Outro fato que gera preocupação é o efeito que os cenários divulgados causam na população ao observar-se valores de taxas de contágio e resultados de modelos que apontam para o cenário de situação sob controle, pois estes resultados geram um afrouxamento das medidas de isolamento (atualmente nossa única medida protetiva na ausência de uma vacina) e causam a elevação das contaminações. Deste modo cria-se um ciclo vicioso, no qual as análises mostram que a situação dá indícios de estar sob controle, afrouxam-se as medidas restritivas, como resultado do afrouxamento a contaminação aumenta, o que nos obriga a retomar as medidas de isolamento e assim por diante.

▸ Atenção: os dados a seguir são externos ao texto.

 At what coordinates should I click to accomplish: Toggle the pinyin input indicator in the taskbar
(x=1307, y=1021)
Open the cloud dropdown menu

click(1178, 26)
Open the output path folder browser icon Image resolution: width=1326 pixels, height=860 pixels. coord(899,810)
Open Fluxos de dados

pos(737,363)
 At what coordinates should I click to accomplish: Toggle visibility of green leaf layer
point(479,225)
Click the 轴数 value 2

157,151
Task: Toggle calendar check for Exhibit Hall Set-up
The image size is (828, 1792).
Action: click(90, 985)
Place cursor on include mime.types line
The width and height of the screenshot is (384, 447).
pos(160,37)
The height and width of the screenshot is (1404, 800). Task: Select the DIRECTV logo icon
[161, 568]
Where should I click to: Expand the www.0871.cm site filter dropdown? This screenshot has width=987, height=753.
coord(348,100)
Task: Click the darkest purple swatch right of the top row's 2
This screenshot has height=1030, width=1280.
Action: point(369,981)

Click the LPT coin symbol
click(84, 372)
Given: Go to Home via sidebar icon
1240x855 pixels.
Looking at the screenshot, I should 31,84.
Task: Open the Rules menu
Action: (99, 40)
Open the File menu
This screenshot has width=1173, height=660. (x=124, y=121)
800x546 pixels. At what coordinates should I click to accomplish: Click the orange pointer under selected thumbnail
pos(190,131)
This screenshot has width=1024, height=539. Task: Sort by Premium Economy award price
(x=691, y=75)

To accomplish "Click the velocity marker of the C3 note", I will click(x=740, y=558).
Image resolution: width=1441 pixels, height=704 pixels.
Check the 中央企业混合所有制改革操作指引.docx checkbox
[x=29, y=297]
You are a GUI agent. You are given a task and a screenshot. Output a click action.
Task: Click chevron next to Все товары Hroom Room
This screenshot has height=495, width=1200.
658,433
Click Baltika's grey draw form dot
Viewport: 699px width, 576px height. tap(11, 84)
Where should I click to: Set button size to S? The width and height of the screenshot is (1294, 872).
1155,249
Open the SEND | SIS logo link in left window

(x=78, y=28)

Outro assunto que tem sido particularmente tratado é o termo imunidade de rebanho. A ideia consiste em imunizar boa parte da população de modo que os que não foram imunizados estejam protegidos. O problema é que com a ausência de uma vacina, este tipo de imunização se daria pelo contágio (a pessoa contaminada cria anticorpos e não contamina mais, está imune). Assim, imaginemos um cenário hipotético: digamos que para atingir imunidade de rebanho precisaríamos de, sendo otimista, 2/3 da população imunizada. Considerando que a população brasileira atualmente é aproximadamente 210 milhões, necessitaríamos de 138 milhões de pessoas (2/3) contaminadas. Contudo, destas 138 milhões, por volta de 27 milhões de pessoas necessitariam de atendimento intensivo devido à sintomas graves (20% dos infectados, como indica a OMS). Atualmente a letalidade no Brasil relacionada ao coronavírus está em torno de 6%, deste modo, considerando este cenário, haveriam 8 milhões de óbitos. Nota-se que é um cenário completamente inviável.